Leon Lawrence, at right, meets with students in 2008. William Staffeld / AAP

News
January 26, 2017

Leon Lawrence, a retired diversity administrator at Cornell with a legacy of campus and community service, died on January 20, 2017 in Ithaca. He was 74.

In 2001, Lawrence came to Cornell as the director of multicultural affairs in AAP. He directed the college's Office for Diversity and Inclusiveness, and mentored students of color for the next eight years.

"For many students of color in AAP and beyond, [Lawrence] made sure we felt individually seen, heard, and valued," says Emma Osore (B.S. URS '09). "He gave me my first official business cards for the first professional architecture conference I'd ever attended — I rode my first plane to this conference, and our multi-racial, cross-disciplinary team won first place in the student design competition. At the time, these experiences were beyond what I ever knew I could accomplish."

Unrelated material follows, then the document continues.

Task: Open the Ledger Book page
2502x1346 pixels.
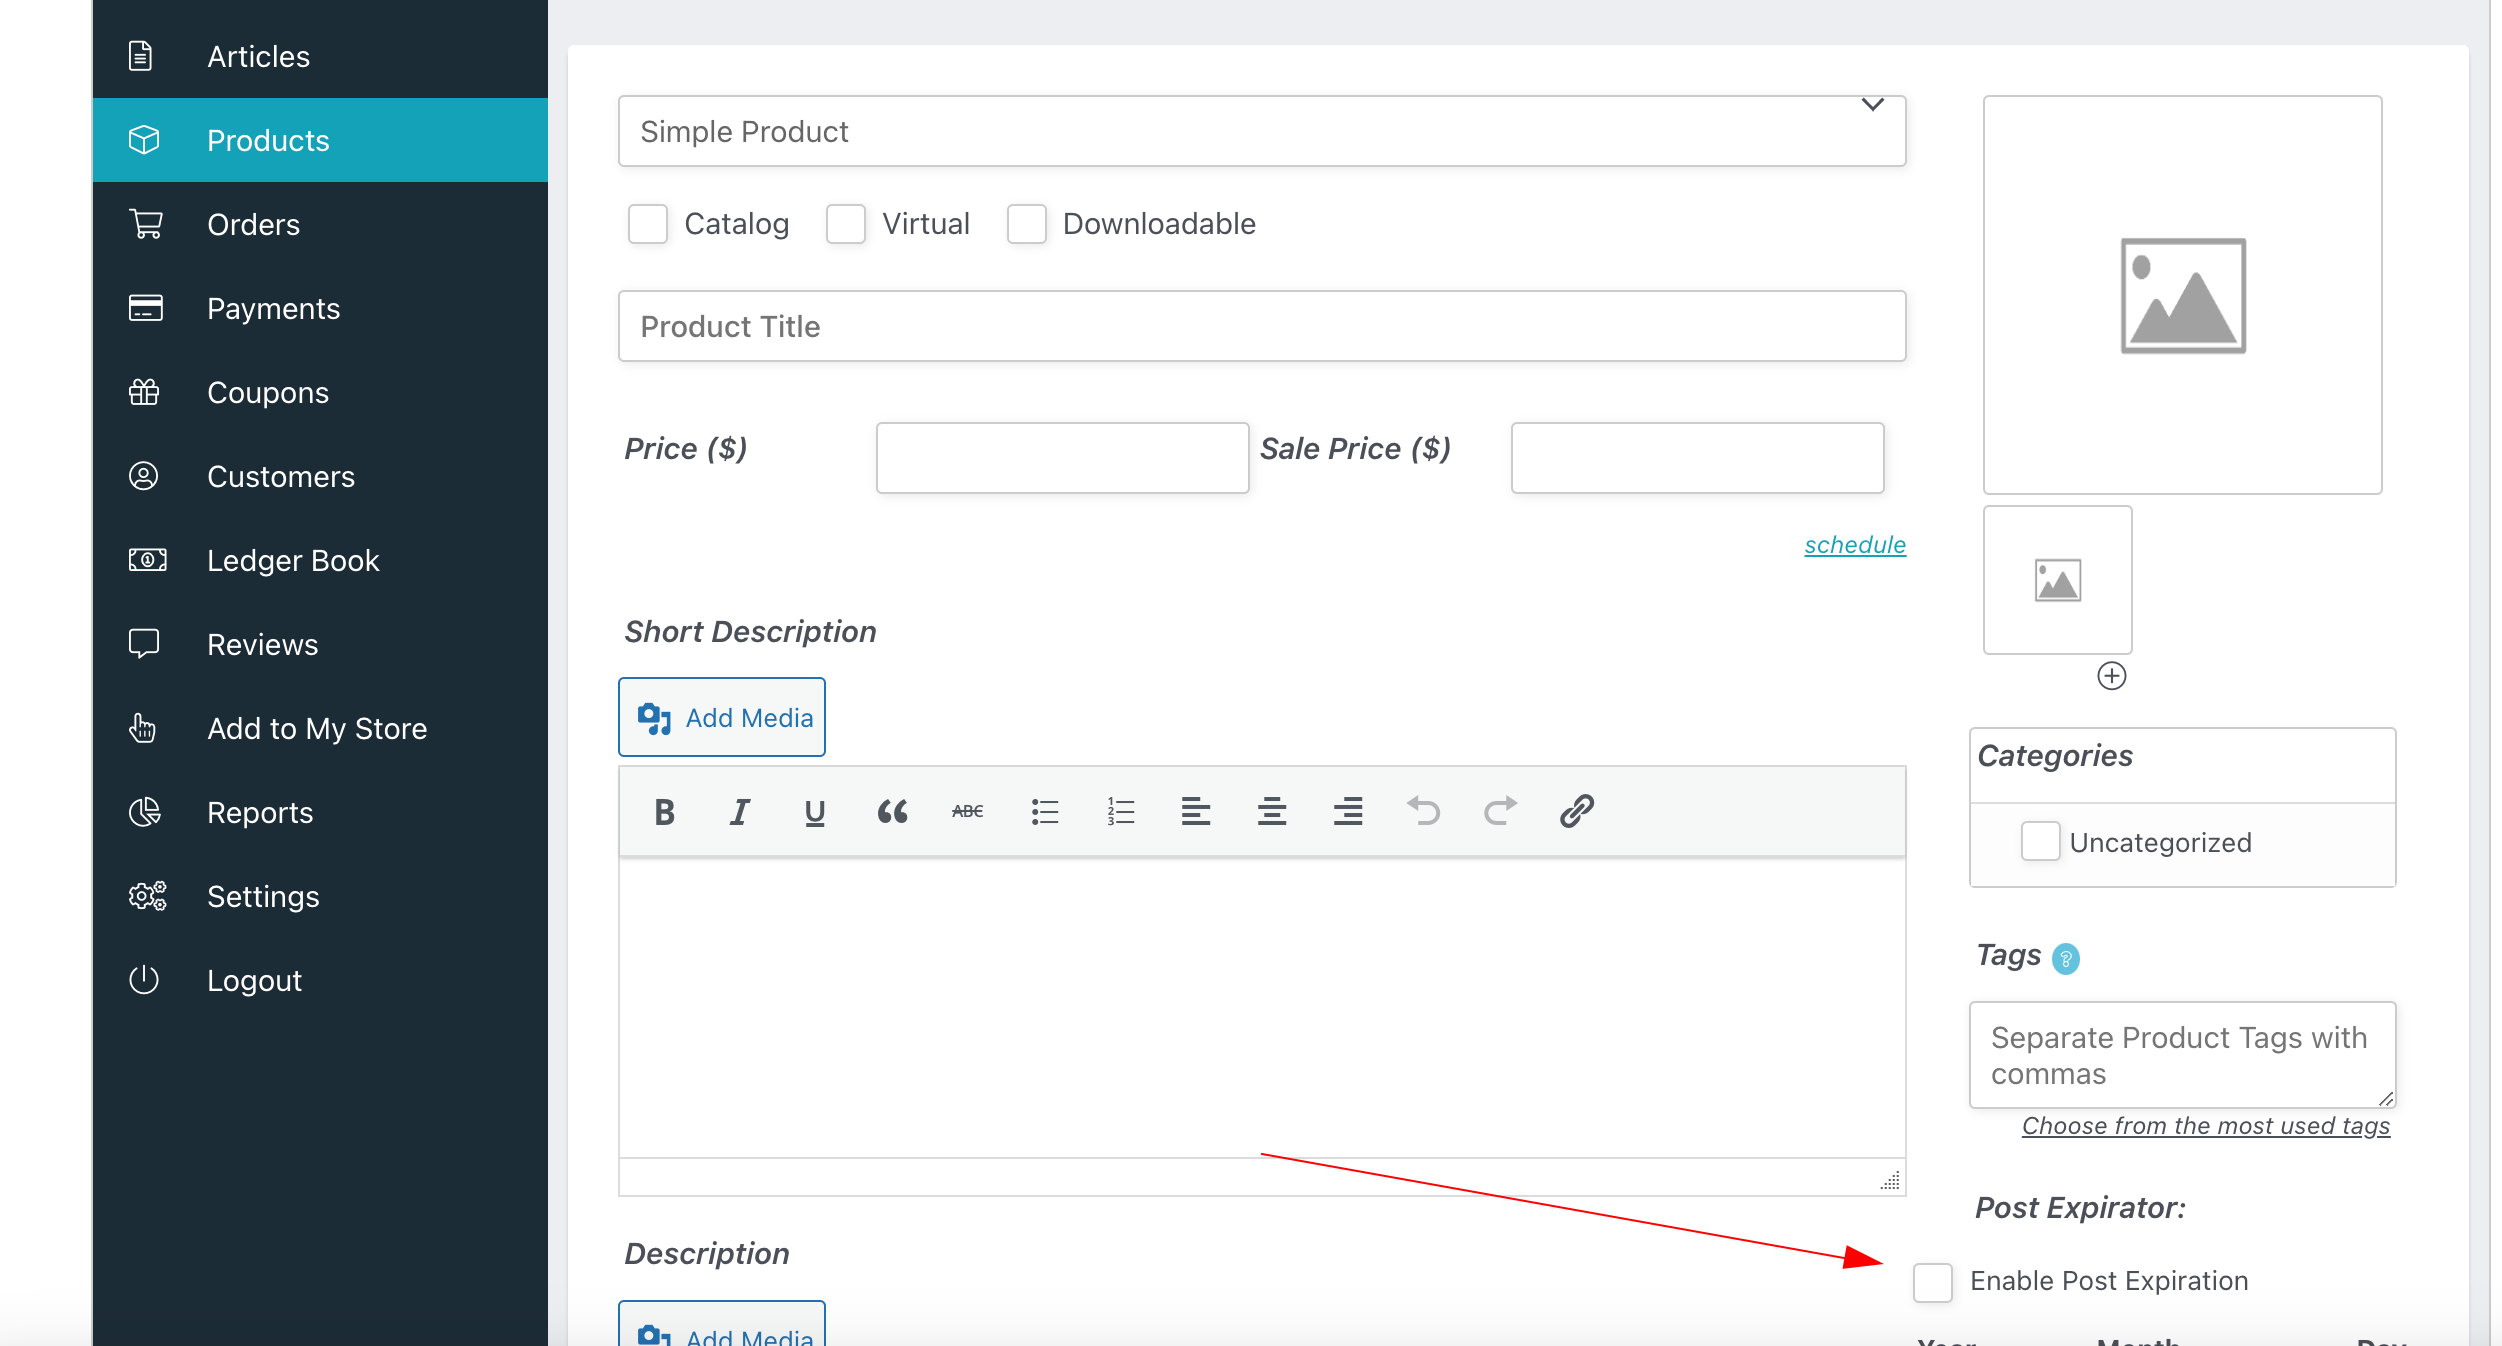Action: tap(292, 560)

Osore reports similar sentiments from her classmates: "He brought my friends their first suits for interviews," "He really helped me find my place at Cornell and transition into the urban studies program," "He gave me the Autobiography of Malcolm X and it changed the course of my life," "He showed me how to love deeply — both family and humanity — through earnest commitment to daily work."

Lawrence left AAP in 2009 and became the associate director of Cornell's Office of Minority Educational Affairs and the director of State Programs Office.

Lawrence also served as staff advisor to the National Organization of Minority Architect Students' Cornell chapter, was a division deputy for the Cornell United Way Campaign, and served on the Employee Assembly for several years and was its chair in 2009–10. He was a coleader on the pilot of Scholars Working Ambitiously to Graduate, a peer-mentoring group for young black men. He retired from Cornell in 2011.

In the local community, Lawrence served as chair of the Tompkins County Human Rights Commission and helped organize a local Black Lives Matter teach-in and solidarity march in October 2015 that was joined by campus and community groups. He came out of retirement in 2016 to serve as executive director of Ithaca's Southside Community Center, and continued to work there until his death.

Survivors include his wife, Diana, and four children. A memorial gathering open to the community will be held Sunday, January 29, from 2 to 7 p.m. at The Space at GreenStar, 701 West Buffalo Street, Ithaca.